Stored records:
--------------------------------
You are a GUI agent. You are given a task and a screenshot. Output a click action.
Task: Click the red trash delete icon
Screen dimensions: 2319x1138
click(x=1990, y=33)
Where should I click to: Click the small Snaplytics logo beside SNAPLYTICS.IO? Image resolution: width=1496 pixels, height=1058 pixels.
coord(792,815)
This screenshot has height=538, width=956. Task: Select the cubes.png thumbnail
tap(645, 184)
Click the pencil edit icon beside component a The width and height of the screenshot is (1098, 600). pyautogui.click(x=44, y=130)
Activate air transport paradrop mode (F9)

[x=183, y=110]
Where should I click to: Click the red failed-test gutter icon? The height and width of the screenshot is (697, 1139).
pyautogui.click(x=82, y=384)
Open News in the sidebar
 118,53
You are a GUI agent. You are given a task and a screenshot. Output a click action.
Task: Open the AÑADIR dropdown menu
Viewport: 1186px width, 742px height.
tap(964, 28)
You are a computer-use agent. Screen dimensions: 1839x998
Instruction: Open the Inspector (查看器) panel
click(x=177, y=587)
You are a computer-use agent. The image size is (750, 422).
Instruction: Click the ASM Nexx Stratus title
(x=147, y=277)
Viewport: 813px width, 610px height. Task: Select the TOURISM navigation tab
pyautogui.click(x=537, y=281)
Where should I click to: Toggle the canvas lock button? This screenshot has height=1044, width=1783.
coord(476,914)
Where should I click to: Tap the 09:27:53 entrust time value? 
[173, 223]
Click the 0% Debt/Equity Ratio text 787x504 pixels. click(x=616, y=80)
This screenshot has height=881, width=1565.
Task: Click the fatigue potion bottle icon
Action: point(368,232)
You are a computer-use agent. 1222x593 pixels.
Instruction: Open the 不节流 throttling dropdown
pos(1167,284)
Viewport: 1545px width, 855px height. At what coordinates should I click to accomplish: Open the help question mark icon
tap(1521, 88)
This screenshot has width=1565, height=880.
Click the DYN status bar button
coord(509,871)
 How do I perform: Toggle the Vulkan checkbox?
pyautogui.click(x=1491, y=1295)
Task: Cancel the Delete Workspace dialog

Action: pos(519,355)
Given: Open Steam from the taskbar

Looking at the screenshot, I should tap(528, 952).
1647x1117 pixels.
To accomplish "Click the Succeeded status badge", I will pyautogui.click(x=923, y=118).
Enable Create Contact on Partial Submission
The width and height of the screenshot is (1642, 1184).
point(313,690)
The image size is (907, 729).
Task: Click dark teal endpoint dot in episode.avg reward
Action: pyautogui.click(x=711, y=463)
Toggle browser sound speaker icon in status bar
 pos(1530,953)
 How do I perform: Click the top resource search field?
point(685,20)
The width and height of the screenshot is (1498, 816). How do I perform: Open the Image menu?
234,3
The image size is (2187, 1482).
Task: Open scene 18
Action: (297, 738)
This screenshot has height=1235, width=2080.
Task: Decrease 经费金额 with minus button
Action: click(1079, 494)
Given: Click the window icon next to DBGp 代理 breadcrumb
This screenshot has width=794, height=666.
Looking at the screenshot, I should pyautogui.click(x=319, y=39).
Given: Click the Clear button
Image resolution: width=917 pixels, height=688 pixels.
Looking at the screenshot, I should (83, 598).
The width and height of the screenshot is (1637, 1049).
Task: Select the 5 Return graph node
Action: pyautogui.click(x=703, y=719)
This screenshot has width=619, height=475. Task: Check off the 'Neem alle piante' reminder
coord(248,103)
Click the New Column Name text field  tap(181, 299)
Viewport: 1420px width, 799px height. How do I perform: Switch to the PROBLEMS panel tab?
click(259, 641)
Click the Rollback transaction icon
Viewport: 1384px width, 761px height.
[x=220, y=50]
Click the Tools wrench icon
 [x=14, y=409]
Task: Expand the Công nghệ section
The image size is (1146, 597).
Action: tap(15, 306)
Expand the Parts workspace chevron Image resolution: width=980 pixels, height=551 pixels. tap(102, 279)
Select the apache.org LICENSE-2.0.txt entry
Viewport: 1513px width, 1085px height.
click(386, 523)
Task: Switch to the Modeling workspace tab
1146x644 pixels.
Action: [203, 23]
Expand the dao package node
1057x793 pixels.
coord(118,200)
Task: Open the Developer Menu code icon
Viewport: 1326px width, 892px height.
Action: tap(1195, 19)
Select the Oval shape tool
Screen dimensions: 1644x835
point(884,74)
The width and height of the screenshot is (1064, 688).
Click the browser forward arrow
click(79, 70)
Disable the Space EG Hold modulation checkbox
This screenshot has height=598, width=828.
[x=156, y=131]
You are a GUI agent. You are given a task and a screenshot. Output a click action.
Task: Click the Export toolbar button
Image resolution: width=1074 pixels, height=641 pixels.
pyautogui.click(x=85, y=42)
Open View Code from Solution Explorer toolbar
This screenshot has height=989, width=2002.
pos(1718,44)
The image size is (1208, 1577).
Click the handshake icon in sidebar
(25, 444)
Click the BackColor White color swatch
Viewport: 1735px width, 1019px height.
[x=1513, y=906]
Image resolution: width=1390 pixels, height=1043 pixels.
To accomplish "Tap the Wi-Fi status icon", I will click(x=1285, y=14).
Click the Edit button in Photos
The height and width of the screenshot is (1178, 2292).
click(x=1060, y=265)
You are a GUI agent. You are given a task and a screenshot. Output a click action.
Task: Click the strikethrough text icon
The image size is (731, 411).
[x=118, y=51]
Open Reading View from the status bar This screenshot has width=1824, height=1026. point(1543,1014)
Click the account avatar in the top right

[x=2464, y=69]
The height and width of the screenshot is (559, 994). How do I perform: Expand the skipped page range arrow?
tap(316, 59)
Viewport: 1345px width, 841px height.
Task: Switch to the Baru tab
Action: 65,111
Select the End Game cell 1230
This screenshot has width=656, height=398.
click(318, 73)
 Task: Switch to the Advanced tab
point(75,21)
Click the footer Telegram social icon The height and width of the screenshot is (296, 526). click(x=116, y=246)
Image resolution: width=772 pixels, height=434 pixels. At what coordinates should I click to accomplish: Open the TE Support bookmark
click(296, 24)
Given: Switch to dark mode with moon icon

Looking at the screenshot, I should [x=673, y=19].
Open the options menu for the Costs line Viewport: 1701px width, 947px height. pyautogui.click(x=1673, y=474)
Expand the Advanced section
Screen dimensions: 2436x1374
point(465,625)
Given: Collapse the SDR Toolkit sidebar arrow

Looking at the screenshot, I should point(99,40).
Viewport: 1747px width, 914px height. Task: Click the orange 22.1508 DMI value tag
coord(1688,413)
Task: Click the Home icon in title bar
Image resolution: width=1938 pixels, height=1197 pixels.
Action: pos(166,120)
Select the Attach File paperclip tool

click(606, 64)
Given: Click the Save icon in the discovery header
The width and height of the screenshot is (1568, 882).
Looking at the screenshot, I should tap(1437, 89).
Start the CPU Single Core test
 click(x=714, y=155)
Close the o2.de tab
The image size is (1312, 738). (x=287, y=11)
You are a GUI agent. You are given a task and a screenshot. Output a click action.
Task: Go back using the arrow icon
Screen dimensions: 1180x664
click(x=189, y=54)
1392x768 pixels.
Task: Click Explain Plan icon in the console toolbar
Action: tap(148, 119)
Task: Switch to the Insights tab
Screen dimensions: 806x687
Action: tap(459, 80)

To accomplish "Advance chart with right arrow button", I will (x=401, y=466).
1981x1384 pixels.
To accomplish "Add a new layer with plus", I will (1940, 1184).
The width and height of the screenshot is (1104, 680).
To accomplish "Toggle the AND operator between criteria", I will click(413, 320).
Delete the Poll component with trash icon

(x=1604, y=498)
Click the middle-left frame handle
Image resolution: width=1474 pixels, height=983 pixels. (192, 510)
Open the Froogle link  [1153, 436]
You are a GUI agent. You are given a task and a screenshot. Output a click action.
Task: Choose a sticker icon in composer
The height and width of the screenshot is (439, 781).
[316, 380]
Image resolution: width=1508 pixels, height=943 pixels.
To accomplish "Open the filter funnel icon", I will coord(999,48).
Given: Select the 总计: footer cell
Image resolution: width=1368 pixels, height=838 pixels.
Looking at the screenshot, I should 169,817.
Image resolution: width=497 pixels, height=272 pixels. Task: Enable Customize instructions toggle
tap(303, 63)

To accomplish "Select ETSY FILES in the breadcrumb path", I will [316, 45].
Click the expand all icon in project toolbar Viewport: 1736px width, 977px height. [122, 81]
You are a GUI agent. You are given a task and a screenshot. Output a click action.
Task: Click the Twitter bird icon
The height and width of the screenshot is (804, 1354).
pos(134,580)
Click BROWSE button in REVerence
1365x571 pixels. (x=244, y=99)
--------------------------------
The lines to copy run from the first line of the entries to the line containing "You are a computer-use agent. 1222x593"; copy them exactly and output nothing else.

You are a GUI agent. You are given a task and a screenshot. Output a click action.
Task: Click the red trash delete icon
Screen dimensions: 2319x1138
click(x=1990, y=33)
Where should I click to: Click the small Snaplytics logo beside SNAPLYTICS.IO? Image resolution: width=1496 pixels, height=1058 pixels.
coord(792,815)
This screenshot has height=538, width=956. Task: Select the cubes.png thumbnail
tap(645, 184)
Click the pencil edit icon beside component a The width and height of the screenshot is (1098, 600). pyautogui.click(x=44, y=130)
Activate air transport paradrop mode (F9)

[x=183, y=110]
Where should I click to: Click the red failed-test gutter icon? The height and width of the screenshot is (697, 1139).
pyautogui.click(x=82, y=384)
Open News in the sidebar
 118,53
You are a GUI agent. You are given a task and a screenshot. Output a click action.
Task: Open the AÑADIR dropdown menu
Viewport: 1186px width, 742px height.
tap(964, 28)
You are a computer-use agent. Screen dimensions: 1839x998
Instruction: Open the Inspector (查看器) panel
click(x=177, y=587)
You are a computer-use agent. The image size is (750, 422).
Instruction: Click the ASM Nexx Stratus title
(x=147, y=277)
Viewport: 813px width, 610px height. Task: Select the TOURISM navigation tab
pyautogui.click(x=537, y=281)
Where should I click to: Toggle the canvas lock button? This screenshot has height=1044, width=1783.
coord(476,914)
Where should I click to: Tap the 09:27:53 entrust time value? 
[173, 223]
Click the 0% Debt/Equity Ratio text 787x504 pixels. click(x=616, y=80)
This screenshot has height=881, width=1565.
Task: Click the fatigue potion bottle icon
Action: point(368,232)
You are a computer-use agent. 1222x593 pixels.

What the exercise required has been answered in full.